Texte:
* * *

On peut distinguer trois types d'actes :

  • Les actes spontanés : efficience du désir, par exemple je désire une pomme. C'est une cause interne dont je suis responsable.
  • Les actes contraints : origine extérieure, sans ma collaboration. Mon efficience causale est anéantie ou paralysée. Par exemple, un prisonnier poings et pieds liés.
  • Les actes mixtes : des actes contraints et spontanés. Je dois agir par mon pouvoir d'action, mais sous la menace d'un tiers. La responsabilité est atténuée mais non abolie.

Il est maintenant possible de préciser le concept de volontaire a contrario de ce qui a été dit : le volontaire est un acte spontané, accompli en connaissance de cause. Il y a la spontanéité du désir éclairé par l'intentionnalité de la raison :

  • agir par soi
  • agir en connaissance de cause

Comme on peut le constater, la réflexion d'Aristote porte sur les conditions de la responsabilité. Son idée de la liberté ressemble peu à l'idée moderne ; elle concerne surtout une âme qui est principe d'animation. À ce titre, puisqu'Aristote admet qu'un cheval puisse être vertueux, il peut sans doute également être dit libre (i.e. s'il avait la raison). Cela n'aurait rien d'incongru ; c'est seulement que notre conception de l'âme s'est trouvée mêlée à des idées théologiques : notre idée de liberté se développe sous l'influence chrétienne.

Les futurs contingents

(voir aussi l'article fatalisme qui expose quelques raisonnements)

Le problème des futurs contingents est un problème de logique qui se présente sous la forme d'une alternative. Aristote analyse la proposition suivante : il y aura une bataille demain ou il n'y aura pas de bataille demain. Comme l'un ou l'autre est nécessairement vrai, il semble nécessaire que l'un arrive et pas l'autre. En conséquence, cette nécessité logique se traduirait par une nécessité des événements eux-mêmes. En réalité, selon Aristote, la nécessité ne porte que sur le ou, ce qui fait que les parties de l'alternative ne sont pas nécessaires en elles-mêmes.

* * *

Données à utiliser:
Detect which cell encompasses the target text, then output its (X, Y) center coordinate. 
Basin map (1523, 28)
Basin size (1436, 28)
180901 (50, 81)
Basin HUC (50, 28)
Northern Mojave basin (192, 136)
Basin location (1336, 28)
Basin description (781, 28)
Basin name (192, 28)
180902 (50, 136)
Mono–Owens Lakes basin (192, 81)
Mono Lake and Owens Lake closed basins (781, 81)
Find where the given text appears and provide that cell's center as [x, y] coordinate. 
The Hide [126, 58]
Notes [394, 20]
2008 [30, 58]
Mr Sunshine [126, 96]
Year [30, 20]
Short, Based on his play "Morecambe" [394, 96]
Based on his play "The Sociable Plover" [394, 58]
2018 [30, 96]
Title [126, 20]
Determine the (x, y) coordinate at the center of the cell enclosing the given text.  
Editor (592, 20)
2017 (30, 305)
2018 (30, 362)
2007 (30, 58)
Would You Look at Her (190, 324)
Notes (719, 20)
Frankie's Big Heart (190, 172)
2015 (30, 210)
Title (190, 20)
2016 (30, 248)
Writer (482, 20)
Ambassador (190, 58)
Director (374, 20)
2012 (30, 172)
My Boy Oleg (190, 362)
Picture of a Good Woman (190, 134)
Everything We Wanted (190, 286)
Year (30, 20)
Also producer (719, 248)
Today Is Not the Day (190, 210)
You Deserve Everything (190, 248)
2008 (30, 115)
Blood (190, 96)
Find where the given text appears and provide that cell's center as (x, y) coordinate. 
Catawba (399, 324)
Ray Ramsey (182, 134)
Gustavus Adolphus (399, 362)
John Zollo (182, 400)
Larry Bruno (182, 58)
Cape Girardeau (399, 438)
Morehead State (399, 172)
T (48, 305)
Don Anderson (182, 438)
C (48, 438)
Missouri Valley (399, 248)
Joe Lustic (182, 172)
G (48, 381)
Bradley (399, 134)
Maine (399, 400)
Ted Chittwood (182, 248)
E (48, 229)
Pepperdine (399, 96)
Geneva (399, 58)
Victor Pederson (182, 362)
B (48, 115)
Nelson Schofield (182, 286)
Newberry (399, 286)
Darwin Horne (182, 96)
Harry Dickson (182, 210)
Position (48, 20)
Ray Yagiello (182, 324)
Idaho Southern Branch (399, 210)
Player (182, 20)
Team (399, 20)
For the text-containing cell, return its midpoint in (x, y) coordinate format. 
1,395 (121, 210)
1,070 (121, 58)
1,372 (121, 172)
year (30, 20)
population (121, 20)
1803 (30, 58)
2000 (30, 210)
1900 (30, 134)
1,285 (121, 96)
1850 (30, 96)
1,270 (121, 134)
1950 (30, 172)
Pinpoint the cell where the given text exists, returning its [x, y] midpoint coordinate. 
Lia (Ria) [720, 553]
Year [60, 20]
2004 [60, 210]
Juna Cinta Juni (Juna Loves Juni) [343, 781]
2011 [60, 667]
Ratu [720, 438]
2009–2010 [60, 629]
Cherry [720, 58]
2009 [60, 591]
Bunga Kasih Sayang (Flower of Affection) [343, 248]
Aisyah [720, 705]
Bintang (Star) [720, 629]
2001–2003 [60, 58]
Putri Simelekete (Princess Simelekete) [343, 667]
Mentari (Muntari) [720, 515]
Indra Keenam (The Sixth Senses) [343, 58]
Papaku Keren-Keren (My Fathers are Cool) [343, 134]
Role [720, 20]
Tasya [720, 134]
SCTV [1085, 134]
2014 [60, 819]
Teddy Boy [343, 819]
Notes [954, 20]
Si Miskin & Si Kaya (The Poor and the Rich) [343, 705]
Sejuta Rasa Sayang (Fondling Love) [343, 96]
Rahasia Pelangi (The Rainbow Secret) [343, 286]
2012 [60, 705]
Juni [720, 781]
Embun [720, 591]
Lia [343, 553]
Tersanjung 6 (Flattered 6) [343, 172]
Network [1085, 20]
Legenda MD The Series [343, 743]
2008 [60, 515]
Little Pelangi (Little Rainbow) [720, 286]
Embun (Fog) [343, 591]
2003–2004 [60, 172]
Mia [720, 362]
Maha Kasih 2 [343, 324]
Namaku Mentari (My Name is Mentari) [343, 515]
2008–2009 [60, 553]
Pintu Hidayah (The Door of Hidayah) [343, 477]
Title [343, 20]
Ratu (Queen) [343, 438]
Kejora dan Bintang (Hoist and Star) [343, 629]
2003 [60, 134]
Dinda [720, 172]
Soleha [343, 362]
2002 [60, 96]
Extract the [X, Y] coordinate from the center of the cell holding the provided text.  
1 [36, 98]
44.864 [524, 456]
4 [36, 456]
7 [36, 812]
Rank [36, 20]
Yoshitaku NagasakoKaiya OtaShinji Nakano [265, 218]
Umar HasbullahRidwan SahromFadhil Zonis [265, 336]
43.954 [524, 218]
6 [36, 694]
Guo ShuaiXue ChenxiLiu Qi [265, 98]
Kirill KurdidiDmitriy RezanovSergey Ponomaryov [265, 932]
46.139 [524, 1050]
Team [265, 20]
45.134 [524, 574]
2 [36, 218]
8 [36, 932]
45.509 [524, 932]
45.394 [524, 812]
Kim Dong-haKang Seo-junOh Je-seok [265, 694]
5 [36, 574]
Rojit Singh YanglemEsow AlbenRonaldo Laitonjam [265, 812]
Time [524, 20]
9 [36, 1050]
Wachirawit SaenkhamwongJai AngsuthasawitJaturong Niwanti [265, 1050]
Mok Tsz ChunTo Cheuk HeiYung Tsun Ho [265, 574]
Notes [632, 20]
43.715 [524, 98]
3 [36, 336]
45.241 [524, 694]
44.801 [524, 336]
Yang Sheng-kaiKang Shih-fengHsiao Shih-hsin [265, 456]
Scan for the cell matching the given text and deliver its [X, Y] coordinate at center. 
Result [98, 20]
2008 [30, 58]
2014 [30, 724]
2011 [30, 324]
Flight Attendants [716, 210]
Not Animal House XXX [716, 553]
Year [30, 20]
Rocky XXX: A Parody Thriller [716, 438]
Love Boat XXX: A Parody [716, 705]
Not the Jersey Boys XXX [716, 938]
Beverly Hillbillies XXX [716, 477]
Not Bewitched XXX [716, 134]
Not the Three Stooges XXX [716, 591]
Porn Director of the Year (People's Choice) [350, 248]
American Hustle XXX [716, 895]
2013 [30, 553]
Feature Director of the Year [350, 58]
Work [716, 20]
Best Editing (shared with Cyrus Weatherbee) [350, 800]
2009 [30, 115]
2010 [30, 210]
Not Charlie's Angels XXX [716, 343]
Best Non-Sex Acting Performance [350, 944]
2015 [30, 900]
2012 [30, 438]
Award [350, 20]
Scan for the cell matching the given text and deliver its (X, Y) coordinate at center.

* * *

Consigne écrite A:
Répondez à ces questions sur le texte :
(i) Quel exemple illustre les actes contraints ?
(ii) Quelle proposition Aristote analyse-t-il à propos des futurs contingents ?
(iii) Sous quelle influence notre idée de liberté se développe-t-elle ?
Consigne écrite B: Mettez en tableau Markdown les lignes des enregistrements, depuis la première jusqu'à celle qui contient « 180902 (50, 136) » incluse, sans les lignes vides. Utilisez deux colonnes, Numéro et Ligne d'enregistrement.

Réponse complète A:
(i) Un prisonnier poings et pieds liés.
(ii) Il y aura une bataille demain ou il n'y aura pas de bataille demain.
(iii) Sous l'influence chrétienne.

Réponse complète B:
| Numéro | Ligne d'enregistrement |
|---|---|
| 1 | Detect which cell encompasses the target text, then output its (X, Y) center coordinate.  |
| 2 | Basin map (1523, 28) |
| 3 | Basin size (1436, 28) |
| 4 | 180901 (50, 81) |
| 5 | Basin HUC (50, 28) |
| 6 | Northern Mojave basin (192, 136) |
| 7 | Basin location (1336, 28) |
| 8 | Basin description (781, 28) |
| 9 | Basin name (192, 28) |
| 10 | 180902 (50, 136) |